Port Autonome de Cotonou : un levier central dans la recomposition logistique ouest-africaine

Port Autonome de Cotonou : un levier central dans la recomposition logistique ouest-africaine
Le port de Cotonou occupe depuis plusieurs décennies une place déterminante dans l’économie béninoise. Point d’entrée et de sortie de l’essentiel des échanges commerciaux du pays, il joue également un rôle régional important dans le transit des marchandises vers plusieurs pays enclavés de l’hinterland.
Depuis quelques années, les autorités béninoises ont engagé une série de réformes visant à améliorer son fonctionnement et à renforcer sa compétitivité dans un environnement portuaire ouest-africain marqué par une forte concurrence.
La modernisation des infrastructures portuaires s’inscrit dans cette dynamique. Les investissements réalisés concernent notamment l’amélioration des capacités d’accueil, la fluidification des opérations de manutention et la réduction des délais de traitement des marchandises. L’objectif affiché est de rendre le port plus attractif pour les opérateurs économiques et les compagnies maritimes.
Au-delà des infrastructures physiques, la transformation du port de Cotonou passe également par la digitalisation progressive des procédures douanières et administratives. La simplification des formalités et l’automatisation de certaines étapes de dédouanement visent à réduire les lenteurs souvent évoquées dans les échanges commerciaux.
Dans la sous-région, la compétition entre plateformes portuaires s’est intensifiée. Des ports comme ceux de Lomé, Abidjan ou Tema ont engagé des investissements importants pour capter une part croissante du trafic maritime. Dans ce contexte, le positionnement du port de Cotonou repose sur sa capacité à offrir des services rapides, sécurisés et adaptés aux exigences du commerce international.

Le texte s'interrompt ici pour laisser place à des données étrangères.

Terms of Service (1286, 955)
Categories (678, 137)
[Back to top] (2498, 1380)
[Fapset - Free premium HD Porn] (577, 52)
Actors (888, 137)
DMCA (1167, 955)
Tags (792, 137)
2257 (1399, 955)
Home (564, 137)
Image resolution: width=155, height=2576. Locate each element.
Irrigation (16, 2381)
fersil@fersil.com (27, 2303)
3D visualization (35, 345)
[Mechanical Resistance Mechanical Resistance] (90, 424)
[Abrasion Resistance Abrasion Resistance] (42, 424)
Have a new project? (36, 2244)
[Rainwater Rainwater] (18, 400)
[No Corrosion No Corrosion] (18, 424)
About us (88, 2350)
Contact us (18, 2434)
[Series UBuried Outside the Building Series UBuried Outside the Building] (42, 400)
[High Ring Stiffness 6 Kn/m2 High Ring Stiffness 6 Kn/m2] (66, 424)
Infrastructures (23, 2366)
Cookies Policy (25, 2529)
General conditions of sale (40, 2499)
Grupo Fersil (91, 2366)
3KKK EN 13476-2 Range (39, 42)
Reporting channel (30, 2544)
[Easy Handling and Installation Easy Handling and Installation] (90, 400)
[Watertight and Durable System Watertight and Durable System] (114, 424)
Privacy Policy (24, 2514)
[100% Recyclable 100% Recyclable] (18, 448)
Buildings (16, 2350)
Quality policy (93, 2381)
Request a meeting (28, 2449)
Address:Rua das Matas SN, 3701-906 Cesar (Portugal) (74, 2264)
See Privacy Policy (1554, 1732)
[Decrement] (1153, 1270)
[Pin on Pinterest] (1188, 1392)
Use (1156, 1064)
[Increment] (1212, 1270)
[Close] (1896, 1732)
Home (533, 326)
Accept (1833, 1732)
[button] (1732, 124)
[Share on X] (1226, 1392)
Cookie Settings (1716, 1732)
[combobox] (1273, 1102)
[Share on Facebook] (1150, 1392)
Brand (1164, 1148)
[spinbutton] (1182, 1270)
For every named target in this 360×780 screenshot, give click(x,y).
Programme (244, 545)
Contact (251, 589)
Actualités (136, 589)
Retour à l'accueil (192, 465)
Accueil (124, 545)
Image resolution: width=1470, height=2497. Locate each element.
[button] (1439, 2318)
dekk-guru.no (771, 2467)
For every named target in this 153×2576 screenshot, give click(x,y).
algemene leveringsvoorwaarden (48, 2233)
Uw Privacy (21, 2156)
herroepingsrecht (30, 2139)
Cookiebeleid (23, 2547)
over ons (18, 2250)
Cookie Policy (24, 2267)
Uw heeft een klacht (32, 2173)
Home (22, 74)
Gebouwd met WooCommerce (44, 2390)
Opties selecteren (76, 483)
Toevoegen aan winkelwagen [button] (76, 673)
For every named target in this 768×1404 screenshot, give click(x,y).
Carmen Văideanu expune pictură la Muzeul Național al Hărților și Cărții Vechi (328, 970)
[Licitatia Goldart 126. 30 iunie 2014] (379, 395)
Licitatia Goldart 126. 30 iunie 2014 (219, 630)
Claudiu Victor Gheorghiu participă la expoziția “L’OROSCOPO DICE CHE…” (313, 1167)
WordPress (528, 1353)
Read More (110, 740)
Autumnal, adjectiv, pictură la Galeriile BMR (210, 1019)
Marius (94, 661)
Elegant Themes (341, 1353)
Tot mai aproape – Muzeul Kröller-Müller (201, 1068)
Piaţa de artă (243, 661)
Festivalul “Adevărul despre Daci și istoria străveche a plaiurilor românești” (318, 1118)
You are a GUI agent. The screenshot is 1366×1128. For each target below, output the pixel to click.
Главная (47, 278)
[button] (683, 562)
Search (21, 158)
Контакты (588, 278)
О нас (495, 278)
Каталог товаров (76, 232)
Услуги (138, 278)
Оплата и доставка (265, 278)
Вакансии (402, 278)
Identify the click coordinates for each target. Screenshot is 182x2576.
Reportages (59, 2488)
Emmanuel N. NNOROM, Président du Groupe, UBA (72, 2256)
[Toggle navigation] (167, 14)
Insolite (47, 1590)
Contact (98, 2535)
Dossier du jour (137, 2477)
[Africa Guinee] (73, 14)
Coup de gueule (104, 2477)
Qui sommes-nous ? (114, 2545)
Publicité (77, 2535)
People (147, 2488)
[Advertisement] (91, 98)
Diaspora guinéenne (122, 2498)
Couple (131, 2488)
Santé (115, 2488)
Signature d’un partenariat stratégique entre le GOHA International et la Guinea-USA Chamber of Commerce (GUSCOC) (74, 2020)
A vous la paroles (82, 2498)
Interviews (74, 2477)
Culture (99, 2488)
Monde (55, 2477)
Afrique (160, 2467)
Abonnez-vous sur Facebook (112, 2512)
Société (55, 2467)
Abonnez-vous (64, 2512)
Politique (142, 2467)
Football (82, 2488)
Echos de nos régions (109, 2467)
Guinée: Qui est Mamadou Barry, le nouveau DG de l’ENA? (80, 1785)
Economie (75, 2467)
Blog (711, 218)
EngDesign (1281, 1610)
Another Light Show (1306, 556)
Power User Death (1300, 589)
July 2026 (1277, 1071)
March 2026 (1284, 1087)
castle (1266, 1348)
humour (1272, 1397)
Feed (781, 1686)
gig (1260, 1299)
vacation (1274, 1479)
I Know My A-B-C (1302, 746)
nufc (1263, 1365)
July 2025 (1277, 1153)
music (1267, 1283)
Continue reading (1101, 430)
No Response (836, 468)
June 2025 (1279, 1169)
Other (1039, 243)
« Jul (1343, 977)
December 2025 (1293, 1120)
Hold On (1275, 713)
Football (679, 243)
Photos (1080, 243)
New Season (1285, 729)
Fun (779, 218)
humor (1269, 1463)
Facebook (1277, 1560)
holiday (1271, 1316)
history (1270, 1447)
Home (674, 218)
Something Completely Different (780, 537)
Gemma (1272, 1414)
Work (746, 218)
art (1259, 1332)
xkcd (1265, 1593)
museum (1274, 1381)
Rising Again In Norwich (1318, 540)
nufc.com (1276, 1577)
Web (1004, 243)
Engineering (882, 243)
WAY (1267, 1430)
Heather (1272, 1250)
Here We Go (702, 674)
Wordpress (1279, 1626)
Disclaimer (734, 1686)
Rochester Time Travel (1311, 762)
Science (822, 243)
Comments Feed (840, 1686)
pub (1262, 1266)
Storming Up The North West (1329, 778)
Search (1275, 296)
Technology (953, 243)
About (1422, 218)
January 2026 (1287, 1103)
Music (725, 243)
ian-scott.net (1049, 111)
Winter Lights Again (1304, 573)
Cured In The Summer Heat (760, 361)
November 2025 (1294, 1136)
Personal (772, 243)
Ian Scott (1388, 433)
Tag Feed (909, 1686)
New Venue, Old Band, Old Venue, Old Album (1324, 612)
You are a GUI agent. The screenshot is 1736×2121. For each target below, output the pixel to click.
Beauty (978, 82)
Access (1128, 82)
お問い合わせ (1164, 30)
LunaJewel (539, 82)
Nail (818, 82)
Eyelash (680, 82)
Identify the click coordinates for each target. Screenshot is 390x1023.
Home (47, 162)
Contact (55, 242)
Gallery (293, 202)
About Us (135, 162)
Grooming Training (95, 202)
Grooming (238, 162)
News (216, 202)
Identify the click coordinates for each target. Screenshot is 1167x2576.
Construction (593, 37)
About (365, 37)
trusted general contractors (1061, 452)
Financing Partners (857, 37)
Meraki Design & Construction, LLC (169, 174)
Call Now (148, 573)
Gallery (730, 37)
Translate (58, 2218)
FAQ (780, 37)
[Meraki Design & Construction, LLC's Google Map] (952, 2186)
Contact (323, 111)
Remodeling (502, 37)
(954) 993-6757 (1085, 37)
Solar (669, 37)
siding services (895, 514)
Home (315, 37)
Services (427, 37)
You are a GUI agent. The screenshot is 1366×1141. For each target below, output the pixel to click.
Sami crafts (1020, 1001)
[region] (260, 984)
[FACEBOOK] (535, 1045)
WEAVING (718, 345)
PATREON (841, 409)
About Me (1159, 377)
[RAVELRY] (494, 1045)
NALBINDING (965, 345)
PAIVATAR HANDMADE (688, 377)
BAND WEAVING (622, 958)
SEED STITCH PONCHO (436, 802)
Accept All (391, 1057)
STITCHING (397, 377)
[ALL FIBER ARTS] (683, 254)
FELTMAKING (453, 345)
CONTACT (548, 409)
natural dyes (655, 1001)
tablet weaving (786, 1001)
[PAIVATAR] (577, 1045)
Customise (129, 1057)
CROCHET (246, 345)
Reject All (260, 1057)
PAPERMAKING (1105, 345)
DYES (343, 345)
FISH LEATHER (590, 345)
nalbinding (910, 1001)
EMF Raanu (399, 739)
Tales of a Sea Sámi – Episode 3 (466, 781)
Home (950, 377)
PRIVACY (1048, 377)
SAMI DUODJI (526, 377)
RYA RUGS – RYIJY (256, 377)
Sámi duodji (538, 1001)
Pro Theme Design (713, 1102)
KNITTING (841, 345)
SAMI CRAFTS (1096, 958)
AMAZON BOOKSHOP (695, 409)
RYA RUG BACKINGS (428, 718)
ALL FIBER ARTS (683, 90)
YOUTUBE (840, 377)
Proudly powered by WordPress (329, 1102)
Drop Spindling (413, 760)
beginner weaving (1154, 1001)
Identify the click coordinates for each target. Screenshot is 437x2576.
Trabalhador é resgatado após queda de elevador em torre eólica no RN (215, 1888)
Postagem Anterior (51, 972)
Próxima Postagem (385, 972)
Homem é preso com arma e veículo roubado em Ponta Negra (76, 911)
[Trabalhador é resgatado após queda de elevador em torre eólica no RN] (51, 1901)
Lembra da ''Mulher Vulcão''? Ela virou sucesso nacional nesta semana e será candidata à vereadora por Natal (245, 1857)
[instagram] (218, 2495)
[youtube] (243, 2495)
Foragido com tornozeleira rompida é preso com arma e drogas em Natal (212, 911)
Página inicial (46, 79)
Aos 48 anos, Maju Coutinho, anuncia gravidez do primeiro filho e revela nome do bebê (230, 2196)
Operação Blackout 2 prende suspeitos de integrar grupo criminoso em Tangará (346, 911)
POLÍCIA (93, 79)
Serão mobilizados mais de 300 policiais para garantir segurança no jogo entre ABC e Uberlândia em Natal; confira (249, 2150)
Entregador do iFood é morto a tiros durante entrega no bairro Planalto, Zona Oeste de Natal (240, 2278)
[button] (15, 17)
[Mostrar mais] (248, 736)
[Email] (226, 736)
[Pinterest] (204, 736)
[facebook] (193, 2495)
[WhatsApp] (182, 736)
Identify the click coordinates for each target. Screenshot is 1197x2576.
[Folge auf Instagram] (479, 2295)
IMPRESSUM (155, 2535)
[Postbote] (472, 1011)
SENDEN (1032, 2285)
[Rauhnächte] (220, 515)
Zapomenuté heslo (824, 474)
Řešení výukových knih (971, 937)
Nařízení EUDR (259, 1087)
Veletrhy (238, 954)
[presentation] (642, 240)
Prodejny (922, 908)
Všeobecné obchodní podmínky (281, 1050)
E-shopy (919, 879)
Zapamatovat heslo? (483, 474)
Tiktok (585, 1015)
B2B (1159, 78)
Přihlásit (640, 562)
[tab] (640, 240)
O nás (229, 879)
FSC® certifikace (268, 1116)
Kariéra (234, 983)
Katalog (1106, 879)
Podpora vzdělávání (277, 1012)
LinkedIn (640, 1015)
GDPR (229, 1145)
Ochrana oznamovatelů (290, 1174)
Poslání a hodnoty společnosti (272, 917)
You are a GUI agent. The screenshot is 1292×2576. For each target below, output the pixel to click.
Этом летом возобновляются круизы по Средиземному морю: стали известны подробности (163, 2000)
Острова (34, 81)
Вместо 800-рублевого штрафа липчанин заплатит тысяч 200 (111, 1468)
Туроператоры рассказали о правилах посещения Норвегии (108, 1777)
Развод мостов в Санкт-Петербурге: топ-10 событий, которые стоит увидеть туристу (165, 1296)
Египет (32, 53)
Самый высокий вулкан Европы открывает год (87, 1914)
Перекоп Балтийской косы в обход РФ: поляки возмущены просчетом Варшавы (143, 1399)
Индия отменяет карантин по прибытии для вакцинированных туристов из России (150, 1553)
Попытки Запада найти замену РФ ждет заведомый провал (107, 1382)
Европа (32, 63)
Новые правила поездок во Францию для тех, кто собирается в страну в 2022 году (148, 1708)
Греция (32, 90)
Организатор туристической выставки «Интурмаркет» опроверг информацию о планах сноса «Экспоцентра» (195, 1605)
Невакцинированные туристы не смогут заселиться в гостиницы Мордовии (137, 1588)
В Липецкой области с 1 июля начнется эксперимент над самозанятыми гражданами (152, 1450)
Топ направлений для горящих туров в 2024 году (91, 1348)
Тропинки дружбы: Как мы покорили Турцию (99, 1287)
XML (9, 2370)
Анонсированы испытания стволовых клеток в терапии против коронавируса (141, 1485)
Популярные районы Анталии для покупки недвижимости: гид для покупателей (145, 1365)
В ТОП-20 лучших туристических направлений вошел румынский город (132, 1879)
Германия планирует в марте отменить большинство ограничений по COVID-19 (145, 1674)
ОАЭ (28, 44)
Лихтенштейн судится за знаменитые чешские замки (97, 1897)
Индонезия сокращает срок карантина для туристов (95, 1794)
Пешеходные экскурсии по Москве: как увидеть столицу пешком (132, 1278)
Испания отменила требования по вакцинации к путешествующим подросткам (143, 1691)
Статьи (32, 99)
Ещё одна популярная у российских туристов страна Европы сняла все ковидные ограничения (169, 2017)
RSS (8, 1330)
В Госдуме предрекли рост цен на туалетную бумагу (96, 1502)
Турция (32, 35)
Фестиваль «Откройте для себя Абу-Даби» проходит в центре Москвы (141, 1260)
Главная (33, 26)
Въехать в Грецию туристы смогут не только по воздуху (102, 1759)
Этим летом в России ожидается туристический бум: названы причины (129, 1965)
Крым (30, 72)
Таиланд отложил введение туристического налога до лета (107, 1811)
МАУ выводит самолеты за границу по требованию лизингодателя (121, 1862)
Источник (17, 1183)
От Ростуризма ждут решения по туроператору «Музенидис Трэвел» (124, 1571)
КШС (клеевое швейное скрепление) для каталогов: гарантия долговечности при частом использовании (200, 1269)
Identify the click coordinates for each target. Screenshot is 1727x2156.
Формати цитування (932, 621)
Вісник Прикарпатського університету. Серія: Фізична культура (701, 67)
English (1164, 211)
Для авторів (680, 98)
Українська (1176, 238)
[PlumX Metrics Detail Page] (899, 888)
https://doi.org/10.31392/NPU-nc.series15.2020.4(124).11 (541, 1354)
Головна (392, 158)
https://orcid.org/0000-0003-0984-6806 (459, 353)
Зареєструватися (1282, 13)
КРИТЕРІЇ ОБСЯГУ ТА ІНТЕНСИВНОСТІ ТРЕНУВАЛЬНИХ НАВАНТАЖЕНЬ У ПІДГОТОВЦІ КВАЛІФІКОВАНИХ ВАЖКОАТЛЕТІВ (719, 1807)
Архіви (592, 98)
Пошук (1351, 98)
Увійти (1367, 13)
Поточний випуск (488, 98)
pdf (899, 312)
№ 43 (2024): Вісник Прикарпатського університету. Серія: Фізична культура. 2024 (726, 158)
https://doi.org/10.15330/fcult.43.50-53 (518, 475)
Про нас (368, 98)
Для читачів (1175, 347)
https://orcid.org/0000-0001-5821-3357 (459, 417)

Le rôle du port dépasse toutefois le seul cadre national. Il constitue une infrastructure stratégique pour les échanges avec plusieurs pays voisins enclavés, notamment le Niger et le Burkina Faso. Une part importante du trafic transitant par Cotonou est destinée à ces économies de l’hinterland, ce qui renforce la dimension régionale de la plateforme portuaire.
Les autorités béninoises considèrent ainsi le port comme un instrument de compétitivité économique, mais aussi comme un outil d’intégration régionale. La fluidité des corridors de transport, la sécurité des chaînes logistiques et la fiabilité des opérations douanières sont régulièrement présentées comme des priorités.
Dans le même temps, les enjeux de gouvernance portuaire restent au centre des préoccupations. La performance de la chaîne logistique dépend autant des infrastructures que de l’organisation administrative, de la coordination entre les acteurs et de la transparence des procédures.
Les réformes engagées ces dernières années visent également à améliorer la prévisibilité des opérations portuaires, un facteur déterminant pour les opérateurs économiques. La régularité des flux, la réduction des coûts indirects et la stabilité des délais constituent des éléments essentiels dans le choix des ports de transit.
Malgré ces évolutions, des défis subsistent. La congestion à certaines périodes, la pression concurrentielle régionale et les exigences croissantes du commerce international imposent une adaptation continue du système portuaire béninois.
Dans ce contexte, le port de Cotonou apparaît comme un espace stratégique en transformation, au cœur des enjeux économiques et logistiques de l’Afrique de l’Ouest. Sa capacité à accompagner la dynamique commerciale régionale dépendra de la poursuite des réformes engagées et de l’amélioration continue de ses performances opérationnelles.